Alina de la Luz is a partner in the firm’s antitrust practice group in Mexico. Prior to joining the firm’s antitrust practice group, she was with the Mexican competition authority (Federal Commission for Economic Competition), as part of the investigating authority. With more than 8 years of experience in economic competition, mainly in abuse of dominant position and in the analysis of competitive conditions, she has conducted investigations in several markets: financial, energy, port, digital, telecommunications and transport, among others. . Likewise, she has been responsible for the subject of economic competition at UNAM and has taught competition in several forums.

Nathalie Flores

Natalie Flores is currently Regional Knowledge Counsel for North America and Latin America in the Global Antitrust and Competition Group of the firm’s Mexico City office.

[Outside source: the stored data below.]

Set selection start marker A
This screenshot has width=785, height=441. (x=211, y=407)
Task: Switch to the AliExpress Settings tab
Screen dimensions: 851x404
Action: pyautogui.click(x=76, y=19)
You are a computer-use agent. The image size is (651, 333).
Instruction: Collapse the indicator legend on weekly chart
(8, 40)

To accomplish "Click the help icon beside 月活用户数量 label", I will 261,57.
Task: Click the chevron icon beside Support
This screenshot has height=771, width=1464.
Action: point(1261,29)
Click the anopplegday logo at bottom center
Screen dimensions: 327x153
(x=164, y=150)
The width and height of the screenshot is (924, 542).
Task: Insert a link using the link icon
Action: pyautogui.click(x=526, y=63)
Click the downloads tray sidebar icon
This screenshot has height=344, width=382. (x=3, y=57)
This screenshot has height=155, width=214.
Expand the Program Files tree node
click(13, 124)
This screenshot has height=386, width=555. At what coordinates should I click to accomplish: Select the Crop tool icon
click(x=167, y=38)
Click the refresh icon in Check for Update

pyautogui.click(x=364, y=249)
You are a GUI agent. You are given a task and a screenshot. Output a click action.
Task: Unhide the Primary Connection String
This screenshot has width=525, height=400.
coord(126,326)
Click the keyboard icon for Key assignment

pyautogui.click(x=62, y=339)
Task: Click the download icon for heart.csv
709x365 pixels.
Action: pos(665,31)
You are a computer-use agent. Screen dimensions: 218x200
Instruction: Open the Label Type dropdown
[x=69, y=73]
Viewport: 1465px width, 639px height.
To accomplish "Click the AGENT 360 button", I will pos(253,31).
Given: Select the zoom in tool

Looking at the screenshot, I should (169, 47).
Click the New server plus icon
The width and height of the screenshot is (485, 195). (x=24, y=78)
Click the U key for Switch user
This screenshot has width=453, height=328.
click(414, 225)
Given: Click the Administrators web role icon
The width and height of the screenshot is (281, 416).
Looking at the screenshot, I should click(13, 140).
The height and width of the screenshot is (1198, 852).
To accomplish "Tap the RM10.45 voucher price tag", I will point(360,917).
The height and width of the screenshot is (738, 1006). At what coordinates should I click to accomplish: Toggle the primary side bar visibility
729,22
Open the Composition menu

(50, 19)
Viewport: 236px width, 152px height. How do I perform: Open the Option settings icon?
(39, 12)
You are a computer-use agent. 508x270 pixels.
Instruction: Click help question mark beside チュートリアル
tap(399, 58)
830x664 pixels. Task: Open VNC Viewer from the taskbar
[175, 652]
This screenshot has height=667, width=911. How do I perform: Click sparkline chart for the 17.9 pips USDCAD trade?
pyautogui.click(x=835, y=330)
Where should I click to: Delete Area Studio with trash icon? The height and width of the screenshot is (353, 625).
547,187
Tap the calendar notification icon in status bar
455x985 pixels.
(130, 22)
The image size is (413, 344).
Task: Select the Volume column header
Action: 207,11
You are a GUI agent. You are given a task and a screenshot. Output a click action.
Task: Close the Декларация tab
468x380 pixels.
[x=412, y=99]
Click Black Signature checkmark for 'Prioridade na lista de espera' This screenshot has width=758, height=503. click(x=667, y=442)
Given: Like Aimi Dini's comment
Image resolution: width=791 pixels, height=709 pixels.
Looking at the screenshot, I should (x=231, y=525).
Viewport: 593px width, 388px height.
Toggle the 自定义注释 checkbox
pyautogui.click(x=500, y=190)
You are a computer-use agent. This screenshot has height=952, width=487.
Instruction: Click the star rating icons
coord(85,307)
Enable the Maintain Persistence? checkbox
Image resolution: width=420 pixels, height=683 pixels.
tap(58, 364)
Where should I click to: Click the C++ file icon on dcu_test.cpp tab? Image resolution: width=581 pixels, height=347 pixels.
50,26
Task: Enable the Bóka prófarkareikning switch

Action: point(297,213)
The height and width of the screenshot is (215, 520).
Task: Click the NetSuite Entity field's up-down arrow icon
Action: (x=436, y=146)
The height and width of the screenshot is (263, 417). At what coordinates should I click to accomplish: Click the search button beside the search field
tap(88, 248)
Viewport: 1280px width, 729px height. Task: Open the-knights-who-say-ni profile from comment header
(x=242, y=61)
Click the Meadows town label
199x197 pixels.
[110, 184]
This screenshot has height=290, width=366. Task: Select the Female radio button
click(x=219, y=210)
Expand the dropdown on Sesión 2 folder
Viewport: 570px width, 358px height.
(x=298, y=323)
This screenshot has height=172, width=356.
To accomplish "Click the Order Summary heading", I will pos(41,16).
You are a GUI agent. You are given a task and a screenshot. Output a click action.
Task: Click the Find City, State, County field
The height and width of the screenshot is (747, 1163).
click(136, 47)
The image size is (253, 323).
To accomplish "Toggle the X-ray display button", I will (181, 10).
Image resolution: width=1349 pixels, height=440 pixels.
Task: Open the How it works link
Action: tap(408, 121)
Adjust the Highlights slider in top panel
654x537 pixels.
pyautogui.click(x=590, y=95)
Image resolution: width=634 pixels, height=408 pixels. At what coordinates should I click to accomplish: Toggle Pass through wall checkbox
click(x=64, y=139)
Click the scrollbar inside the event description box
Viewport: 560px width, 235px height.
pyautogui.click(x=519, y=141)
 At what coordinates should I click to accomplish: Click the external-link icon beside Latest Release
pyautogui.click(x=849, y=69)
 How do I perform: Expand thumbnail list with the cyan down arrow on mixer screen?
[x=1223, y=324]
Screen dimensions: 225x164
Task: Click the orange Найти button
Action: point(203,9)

She has over ten years of experience as a lawyer, and manages and executes regional and global legal content projects, training and client initiatives for the Competition Group as part of the firm’s knowledge strategy. In the region. Natalie oversees all regional knowledge of the Antitrust and Competition Group for the Americas, including thought leadership development, client training and publications, among other antitrust initiatives for the region, and advises a wide range of industry clients. on multi-jurisdictional competition issues. She has experience in competition litigation, more specifically in class actions. She is an active member of the company’s various industry groups, particularly in Baker McKenzie’s Energy, Mining and Infrastructure group. Natalie is a board member of Mujeres en Energías Renovables (Women in Renewable Energy) en México (MERM), an association dedicated to promoting the development of women in renewable energy, and focuses on the defense of renewable energy. and the empowerment of women in the sector.